Here's what it looks like.

In [22]:

import pandas as pd
from utils import plot_contour

plot_contour(pd.DataFrame(prior_hyper, index=mus, columns=sigmas))
decorate(title="Joint prior of mu and sigma")

Out[22]:

Joint prior of hyperparameters and x

Now we're ready to lay out the grid for x, which is the proportion we'll estimate for each hospital.

In [23]:

xs = np.linspace(0.01, 0.99, 295)

For each pair of hyperparameters, we'll compute the distribution of x.

In [24]:

from scipy.special import logit

M, S, X = np.meshgrid(mus, sigmas, xs, indexing='ij')
LO = logit(X)
LO.sum()

Out[24]:

-6.440927791118156e-10

In [25]:

from scipy.stats import norm

%time normpdf = norm.pdf(LO, M, S)
normpdf.sum()

Out[25]:

CPU times: user 69.6 ms, sys: 16.5 ms, total: 86.1 ms
Wall time: 84.9 ms

214125.5678798693

We can speed this up by computing skipping the terms that don't depend on x

In [26]:

%%time

z = (LO-M) / S
normpdf = np.exp(-z**2/2)

Out[26]:

CPU times: user 26 ms, sys: 10.6 ms, total: 36.6 ms
Wall time: 35.1 ms

The result is a 3-D array with axes for mu, sigma, and x.

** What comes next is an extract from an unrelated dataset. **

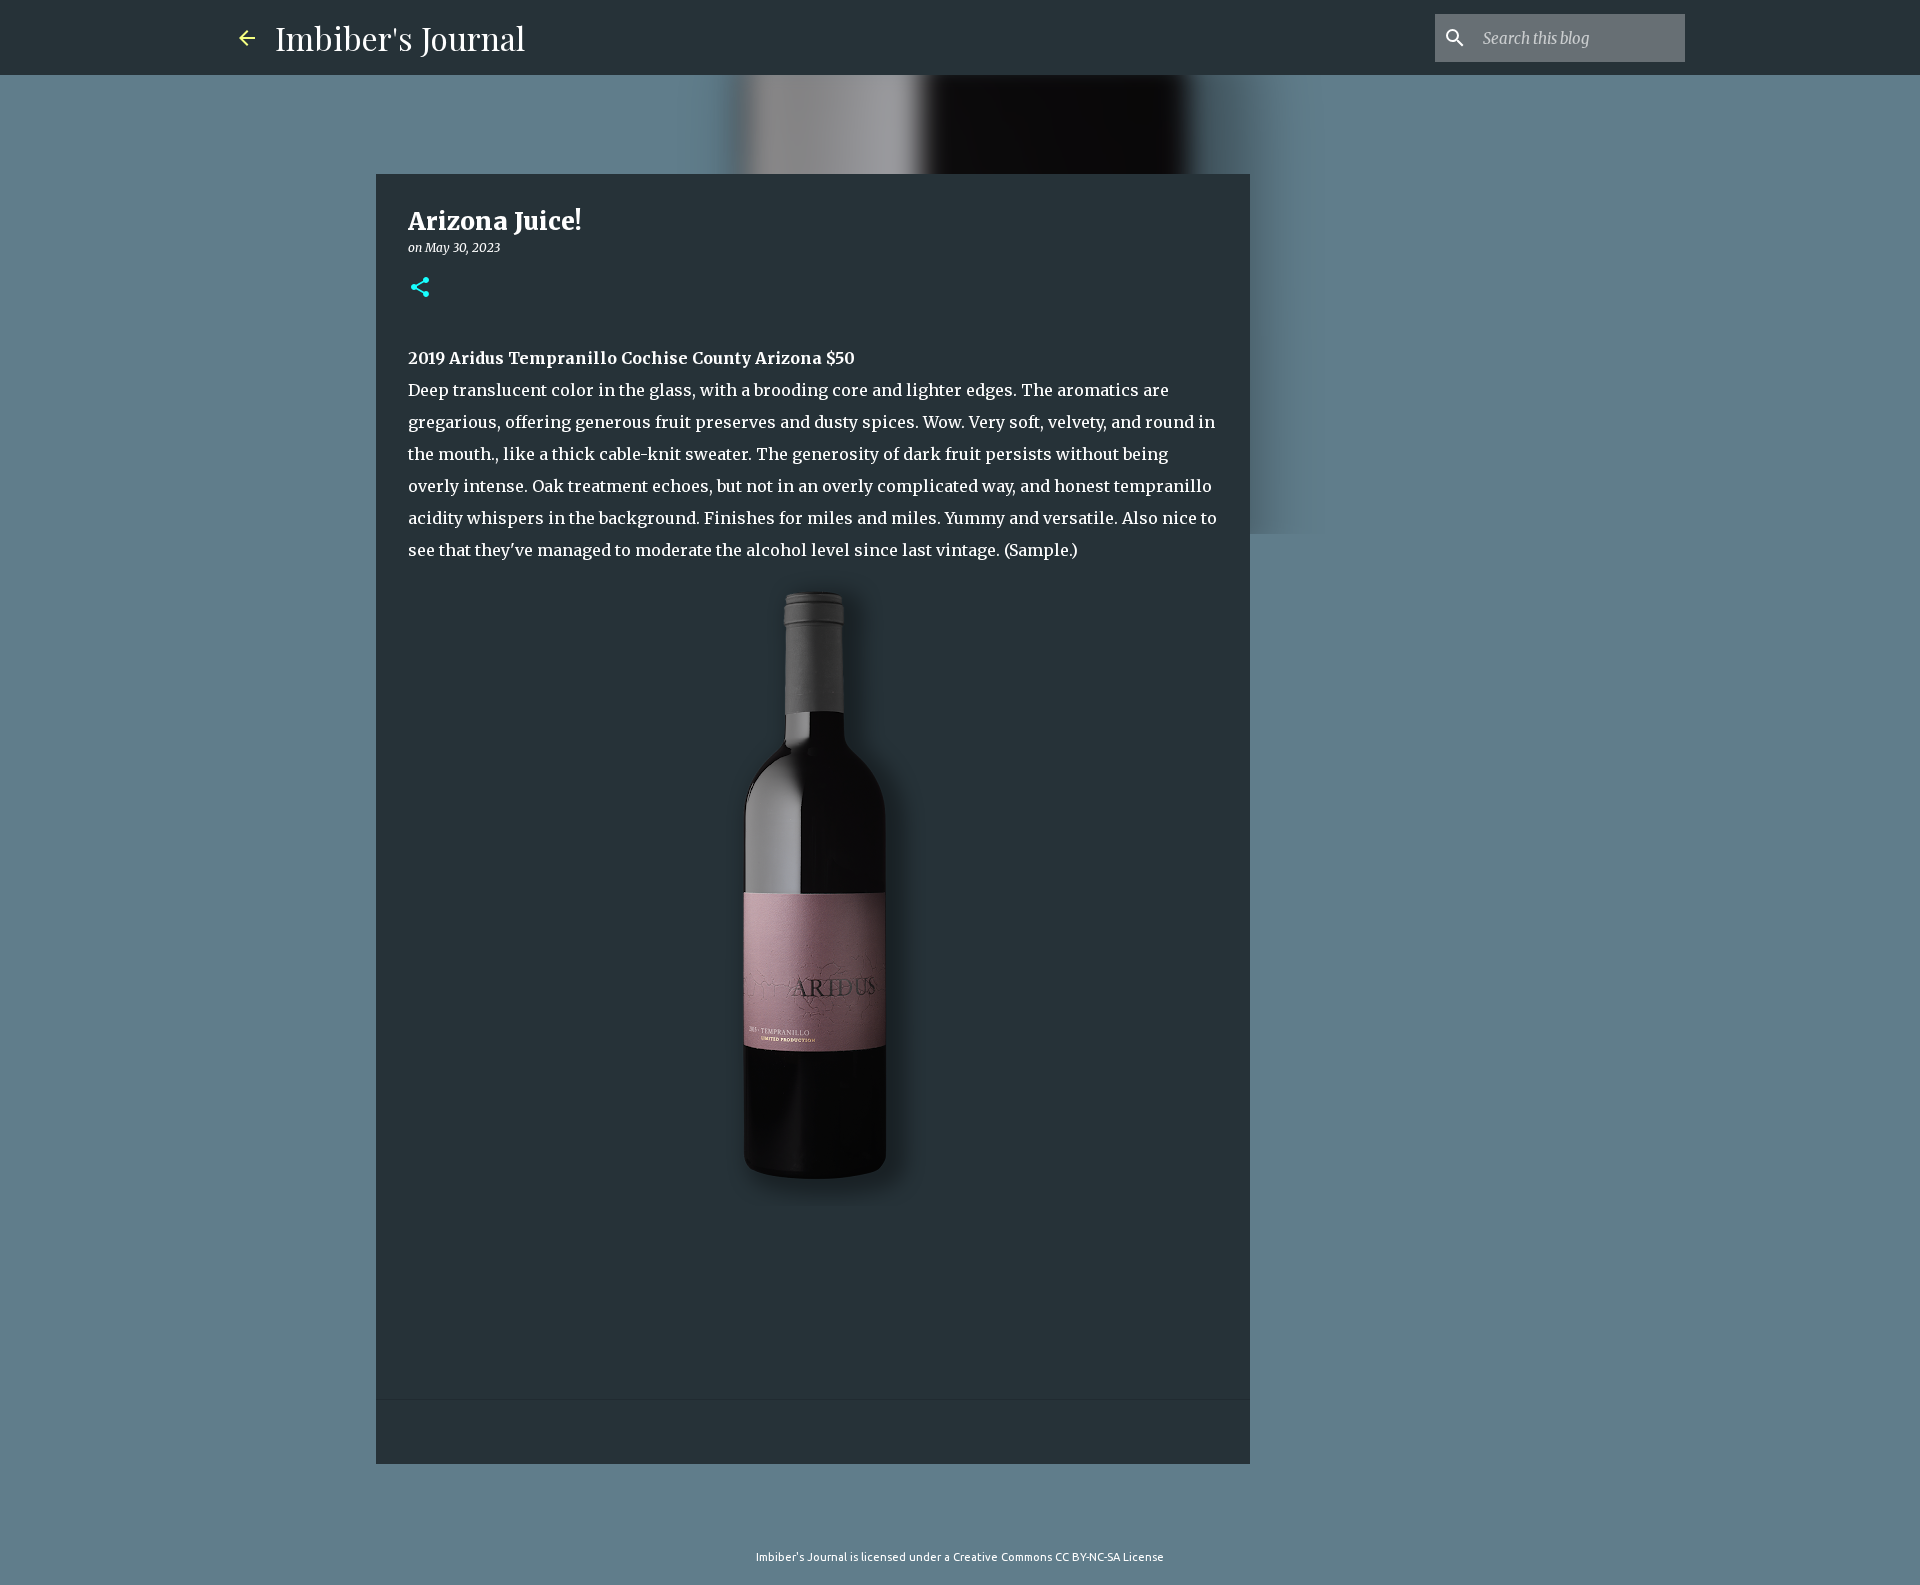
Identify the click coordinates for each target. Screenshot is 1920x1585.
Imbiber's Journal (400, 37)
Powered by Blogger (972, 1516)
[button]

Now we need to normalize each distribution of x.

In [27]:

totals = normpdf.sum(axis=2)
totals.shape

Out[27]:

(101, 90)

To normalize, we have to use a safe version of divide where 0/0 is 0.

In [28]:

def divide(x, y):
    out = np.zeros_like(x)
    return np.divide(x, y, out=out, where=(y!=0))

In [29]:

shape = totals.shape + (1,)
normpdf = divide(normpdf, totals.reshape(shape))
normpdf.shape

Out[29]:

(101, 90, 295)

The result is an array that contains the distribution of x for each pair of hyperparameters.

Now, to get the prior distribution, we multiply through by the joint distribution of the hyperparameters.

In [30]:

def make_prior(hyper):

    # reshape hyper so we can multiply along axis 0
    shape = hyper.shape + (1,)
    prior = normpdf * hyper.reshape(shape)

    return prior

In [31]:

%time prior = make_prior(prior_hyper)
prior.sum()

Out[31]:

CPU times: user 5.57 ms, sys: 0 ns, total: 5.57 ms
Wall time: 4.87 ms

0.999937781278039

The result is a 3-D array that represents the joint prior distribution of mu, sigma, and x.

To check that it is correct, I'll extract the marginal distributions and compare them to the priors.

In [32]:

def marginal(joint, axis):
    axes = [i for i in range(3) if i != axis]
    return joint.sum(axis=tuple(axes))

In [33]:

prior_mu.plot()
marginal_mu = Pmf(marginal(prior, 0), mus)
marginal_mu.plot()
decorate(title='Checking the marginal distribution of mu')

Out[33]:

In [34]:

prior_sigma.plot()
marginal_sigma = Pmf(marginal(prior, 1), sigmas)
marginal_sigma.plot()
decorate(title='Checking the marginal distribution of sigma')

Out[34]:

We didn't compute the prior distribution of x explicitly; it follows from the distribution of the hyperparameters. But we can extract the prior marginal of x from the joint prior.

In [35]:

marginal_x = Pmf(marginal(prior, 2), xs)
marginal_x.plot()
decorate(title='Checking the marginal distribution of x',
         ylim=[0, np.max(marginal_x) * 1.05])

Out[35]:

And compare it to the prior sample from PyMC.

In [36]:

pred_xs = pred['xs'].transpose()
pred_xs.shape

Out[36]:

(13, 1000)

In [37]:

compare_cdf(marginal_x, pred_xs[0])
decorate(title='Prior distribution of x')

Out[37]:

0.49996889063901967 0.4879934000104224

The prior distribution of x I get from the grid is a bit different from what I get from PyMC. I'm not sure why, but it doesn't seem to affect the results much.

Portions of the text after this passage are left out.